* **Your task**: Look through the data below and extract, unchanged, the lines from the one that contains "The height and width of the screenshot is (667, 375)." to the one that contains "Given: Click Collapse", both included.

──────── Supplied records

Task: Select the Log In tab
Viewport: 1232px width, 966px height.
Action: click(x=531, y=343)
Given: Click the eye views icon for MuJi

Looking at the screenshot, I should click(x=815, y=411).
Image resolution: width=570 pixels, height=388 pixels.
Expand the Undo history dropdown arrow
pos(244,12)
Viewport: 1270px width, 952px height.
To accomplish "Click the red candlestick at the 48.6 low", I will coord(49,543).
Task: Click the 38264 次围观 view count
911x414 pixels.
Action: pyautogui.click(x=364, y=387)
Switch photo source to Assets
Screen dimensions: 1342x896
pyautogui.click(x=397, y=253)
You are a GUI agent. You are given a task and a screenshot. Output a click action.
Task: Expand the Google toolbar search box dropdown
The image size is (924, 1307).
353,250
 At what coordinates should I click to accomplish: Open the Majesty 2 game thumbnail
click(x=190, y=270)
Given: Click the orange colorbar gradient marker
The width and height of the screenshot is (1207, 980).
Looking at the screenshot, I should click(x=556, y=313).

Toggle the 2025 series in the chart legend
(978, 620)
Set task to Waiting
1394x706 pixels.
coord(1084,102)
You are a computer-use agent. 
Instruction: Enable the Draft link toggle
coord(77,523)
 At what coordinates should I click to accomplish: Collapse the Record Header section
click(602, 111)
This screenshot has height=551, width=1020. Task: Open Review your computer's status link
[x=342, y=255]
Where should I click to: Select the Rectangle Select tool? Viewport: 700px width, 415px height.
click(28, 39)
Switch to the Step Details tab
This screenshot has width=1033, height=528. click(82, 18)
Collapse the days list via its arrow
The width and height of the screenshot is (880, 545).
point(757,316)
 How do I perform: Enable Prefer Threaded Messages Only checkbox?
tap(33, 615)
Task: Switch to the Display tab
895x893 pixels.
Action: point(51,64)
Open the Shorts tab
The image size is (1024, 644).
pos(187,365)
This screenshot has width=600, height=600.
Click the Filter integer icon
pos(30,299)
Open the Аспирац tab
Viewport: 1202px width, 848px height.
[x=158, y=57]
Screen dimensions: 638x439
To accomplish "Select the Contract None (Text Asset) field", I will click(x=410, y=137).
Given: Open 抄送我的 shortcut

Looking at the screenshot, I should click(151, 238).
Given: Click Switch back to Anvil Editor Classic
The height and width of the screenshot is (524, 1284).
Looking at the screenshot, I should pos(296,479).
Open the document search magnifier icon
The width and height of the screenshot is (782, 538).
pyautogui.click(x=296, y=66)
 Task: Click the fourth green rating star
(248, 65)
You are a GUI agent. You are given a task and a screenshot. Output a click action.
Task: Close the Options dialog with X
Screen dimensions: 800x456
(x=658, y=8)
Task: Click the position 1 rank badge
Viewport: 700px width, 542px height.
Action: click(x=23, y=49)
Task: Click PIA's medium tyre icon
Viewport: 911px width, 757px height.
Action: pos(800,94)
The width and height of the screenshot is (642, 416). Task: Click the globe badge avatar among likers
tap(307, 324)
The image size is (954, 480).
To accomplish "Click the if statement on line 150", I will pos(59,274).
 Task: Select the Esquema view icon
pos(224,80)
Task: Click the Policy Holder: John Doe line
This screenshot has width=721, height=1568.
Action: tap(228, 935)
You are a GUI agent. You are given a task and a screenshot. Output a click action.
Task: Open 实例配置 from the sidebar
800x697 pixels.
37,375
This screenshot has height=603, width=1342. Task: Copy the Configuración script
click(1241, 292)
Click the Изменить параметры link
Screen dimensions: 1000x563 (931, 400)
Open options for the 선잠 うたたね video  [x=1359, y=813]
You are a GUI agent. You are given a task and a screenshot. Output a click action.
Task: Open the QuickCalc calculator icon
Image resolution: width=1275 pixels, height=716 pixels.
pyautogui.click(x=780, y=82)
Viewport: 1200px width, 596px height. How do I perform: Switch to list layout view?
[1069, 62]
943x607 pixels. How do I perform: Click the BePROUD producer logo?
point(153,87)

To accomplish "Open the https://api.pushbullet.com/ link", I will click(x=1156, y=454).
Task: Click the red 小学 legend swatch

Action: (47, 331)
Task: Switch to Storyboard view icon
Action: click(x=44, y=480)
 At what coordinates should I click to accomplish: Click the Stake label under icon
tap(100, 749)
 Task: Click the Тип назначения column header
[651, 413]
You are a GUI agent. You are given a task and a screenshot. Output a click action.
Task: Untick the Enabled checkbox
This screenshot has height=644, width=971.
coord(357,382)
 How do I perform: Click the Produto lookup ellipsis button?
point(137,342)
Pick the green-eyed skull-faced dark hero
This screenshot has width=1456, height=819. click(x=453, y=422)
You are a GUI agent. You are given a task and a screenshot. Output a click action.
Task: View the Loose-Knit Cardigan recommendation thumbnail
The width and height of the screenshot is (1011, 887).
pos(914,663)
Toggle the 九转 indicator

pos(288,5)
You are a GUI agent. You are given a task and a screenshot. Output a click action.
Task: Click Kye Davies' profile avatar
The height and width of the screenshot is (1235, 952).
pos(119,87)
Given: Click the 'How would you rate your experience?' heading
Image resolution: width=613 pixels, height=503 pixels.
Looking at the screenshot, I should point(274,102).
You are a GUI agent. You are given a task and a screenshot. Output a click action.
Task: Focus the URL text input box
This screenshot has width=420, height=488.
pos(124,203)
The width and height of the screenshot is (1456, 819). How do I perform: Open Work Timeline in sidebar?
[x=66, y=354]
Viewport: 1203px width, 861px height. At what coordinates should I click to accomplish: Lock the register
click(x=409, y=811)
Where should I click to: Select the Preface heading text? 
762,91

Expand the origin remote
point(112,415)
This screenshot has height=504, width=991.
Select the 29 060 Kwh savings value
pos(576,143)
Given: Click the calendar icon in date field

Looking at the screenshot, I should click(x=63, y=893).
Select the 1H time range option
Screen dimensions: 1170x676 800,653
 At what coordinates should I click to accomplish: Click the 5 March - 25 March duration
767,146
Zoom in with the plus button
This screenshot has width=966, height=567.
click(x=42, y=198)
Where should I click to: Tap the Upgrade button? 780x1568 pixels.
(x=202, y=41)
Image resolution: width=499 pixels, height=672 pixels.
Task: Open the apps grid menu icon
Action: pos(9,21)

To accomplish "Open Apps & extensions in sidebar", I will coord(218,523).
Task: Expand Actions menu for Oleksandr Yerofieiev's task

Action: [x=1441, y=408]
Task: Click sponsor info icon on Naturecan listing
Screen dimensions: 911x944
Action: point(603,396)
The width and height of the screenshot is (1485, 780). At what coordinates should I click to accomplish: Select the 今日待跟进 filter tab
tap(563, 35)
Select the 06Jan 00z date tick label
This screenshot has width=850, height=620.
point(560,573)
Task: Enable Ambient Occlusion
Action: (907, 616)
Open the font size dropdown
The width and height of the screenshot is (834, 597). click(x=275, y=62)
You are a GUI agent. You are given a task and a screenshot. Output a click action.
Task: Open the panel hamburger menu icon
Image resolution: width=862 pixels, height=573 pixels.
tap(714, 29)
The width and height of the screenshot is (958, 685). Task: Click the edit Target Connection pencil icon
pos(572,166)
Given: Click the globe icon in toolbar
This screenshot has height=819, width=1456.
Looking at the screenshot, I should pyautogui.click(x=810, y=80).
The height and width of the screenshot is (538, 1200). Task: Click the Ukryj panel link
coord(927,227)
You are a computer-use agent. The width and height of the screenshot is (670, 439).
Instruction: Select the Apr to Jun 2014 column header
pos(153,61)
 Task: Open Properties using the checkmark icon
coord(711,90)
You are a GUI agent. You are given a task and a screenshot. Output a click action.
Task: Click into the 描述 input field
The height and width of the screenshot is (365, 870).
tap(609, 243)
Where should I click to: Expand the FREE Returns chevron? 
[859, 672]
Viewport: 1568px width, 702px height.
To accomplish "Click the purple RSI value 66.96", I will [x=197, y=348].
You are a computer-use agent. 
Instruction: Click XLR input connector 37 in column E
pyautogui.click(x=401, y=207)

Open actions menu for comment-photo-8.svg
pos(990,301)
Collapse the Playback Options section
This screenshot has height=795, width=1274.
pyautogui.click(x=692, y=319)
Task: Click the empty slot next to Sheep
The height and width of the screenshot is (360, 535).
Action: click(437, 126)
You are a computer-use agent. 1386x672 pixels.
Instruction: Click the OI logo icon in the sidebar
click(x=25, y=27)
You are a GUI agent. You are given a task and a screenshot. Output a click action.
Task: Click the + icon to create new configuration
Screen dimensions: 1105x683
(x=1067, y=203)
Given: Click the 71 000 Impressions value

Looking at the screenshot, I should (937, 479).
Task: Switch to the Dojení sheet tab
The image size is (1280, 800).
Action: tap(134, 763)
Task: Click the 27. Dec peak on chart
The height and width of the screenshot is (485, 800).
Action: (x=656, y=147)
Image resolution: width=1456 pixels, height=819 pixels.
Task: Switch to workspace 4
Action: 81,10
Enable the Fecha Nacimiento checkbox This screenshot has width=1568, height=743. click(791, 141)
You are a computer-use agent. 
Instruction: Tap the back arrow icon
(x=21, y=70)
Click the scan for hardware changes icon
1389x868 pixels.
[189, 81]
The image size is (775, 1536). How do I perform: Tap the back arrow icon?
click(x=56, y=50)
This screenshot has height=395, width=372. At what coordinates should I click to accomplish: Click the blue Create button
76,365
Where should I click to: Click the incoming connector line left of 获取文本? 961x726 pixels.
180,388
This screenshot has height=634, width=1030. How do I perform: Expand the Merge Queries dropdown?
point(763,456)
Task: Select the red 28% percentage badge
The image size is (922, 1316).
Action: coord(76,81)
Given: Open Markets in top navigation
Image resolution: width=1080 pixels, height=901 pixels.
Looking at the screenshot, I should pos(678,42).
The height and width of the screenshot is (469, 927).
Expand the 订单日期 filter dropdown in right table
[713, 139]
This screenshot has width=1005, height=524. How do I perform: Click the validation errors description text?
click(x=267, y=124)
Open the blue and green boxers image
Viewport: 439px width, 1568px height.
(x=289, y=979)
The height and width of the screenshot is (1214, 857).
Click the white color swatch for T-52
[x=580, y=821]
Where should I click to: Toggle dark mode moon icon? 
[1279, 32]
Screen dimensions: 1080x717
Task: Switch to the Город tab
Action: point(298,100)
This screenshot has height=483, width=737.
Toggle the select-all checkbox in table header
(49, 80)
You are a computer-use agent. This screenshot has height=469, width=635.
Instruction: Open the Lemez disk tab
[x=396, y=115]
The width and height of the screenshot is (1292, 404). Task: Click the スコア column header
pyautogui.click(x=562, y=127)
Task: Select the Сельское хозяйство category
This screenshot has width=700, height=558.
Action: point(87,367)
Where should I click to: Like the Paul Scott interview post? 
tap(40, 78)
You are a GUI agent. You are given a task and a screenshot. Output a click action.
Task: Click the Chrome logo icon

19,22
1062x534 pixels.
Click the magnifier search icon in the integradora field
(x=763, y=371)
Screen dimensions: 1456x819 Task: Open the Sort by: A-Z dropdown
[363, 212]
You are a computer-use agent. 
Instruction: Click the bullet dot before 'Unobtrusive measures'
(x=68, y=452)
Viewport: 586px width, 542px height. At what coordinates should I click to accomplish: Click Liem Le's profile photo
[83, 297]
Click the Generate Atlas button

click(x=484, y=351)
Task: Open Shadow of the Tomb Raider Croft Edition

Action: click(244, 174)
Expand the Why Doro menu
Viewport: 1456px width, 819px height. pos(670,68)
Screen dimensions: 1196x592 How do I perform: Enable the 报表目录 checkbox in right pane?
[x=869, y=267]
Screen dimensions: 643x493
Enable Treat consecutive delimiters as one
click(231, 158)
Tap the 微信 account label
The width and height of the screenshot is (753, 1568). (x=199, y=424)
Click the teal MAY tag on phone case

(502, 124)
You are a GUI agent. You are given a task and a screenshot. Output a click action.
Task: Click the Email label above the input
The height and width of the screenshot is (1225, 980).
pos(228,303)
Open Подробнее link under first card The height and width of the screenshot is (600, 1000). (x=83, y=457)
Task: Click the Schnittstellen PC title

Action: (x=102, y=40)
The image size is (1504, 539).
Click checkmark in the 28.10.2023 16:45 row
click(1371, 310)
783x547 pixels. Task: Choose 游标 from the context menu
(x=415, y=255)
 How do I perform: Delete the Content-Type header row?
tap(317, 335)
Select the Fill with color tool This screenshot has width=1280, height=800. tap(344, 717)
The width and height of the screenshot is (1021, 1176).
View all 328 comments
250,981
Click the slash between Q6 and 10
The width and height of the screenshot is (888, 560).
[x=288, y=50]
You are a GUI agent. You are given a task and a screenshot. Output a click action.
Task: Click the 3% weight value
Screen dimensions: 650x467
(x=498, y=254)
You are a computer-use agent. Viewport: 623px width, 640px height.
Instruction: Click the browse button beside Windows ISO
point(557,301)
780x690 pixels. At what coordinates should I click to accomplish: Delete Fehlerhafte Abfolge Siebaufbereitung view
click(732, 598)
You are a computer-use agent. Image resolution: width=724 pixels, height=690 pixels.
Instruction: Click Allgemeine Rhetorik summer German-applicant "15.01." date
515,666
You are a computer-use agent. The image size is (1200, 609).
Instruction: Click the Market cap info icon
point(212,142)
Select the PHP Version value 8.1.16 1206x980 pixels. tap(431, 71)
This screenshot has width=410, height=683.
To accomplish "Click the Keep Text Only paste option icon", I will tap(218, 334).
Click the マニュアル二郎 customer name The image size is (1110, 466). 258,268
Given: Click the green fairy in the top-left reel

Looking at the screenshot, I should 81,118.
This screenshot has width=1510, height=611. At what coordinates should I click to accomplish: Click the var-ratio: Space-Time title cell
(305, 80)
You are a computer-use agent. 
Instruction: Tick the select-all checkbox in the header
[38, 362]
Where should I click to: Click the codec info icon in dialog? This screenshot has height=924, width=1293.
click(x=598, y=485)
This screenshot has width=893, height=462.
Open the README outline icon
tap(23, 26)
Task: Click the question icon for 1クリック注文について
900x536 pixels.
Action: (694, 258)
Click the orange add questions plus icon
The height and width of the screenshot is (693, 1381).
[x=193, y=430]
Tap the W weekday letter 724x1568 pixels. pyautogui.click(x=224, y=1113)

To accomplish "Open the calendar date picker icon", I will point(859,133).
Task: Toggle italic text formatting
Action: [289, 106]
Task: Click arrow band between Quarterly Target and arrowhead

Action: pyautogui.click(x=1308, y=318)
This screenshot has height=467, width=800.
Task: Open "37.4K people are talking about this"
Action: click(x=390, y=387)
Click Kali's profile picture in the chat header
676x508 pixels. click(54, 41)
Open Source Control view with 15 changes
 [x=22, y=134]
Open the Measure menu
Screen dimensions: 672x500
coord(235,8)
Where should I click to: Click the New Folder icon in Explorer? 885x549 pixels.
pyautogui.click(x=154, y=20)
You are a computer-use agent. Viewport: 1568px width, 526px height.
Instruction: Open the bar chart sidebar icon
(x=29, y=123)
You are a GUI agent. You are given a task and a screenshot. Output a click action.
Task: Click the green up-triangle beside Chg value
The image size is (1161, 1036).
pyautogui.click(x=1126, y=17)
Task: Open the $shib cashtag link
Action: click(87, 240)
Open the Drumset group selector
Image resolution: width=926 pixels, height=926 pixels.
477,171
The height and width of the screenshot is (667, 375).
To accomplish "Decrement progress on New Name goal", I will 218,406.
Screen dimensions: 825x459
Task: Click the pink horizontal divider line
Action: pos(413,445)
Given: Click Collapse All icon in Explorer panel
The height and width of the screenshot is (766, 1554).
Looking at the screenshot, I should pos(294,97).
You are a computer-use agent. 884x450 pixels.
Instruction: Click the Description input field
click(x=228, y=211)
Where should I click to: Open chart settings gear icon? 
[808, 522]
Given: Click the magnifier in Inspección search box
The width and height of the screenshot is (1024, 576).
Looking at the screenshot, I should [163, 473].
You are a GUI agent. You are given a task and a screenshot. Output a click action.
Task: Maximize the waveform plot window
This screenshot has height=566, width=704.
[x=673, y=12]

────────────────

* **Solution for this problem**:
The height and width of the screenshot is (667, 375).
To accomplish "Decrement progress on New Name goal", I will 218,406.
Screen dimensions: 825x459
Task: Click the pink horizontal divider line
Action: pos(413,445)
Given: Click Collapse All icon in Explorer panel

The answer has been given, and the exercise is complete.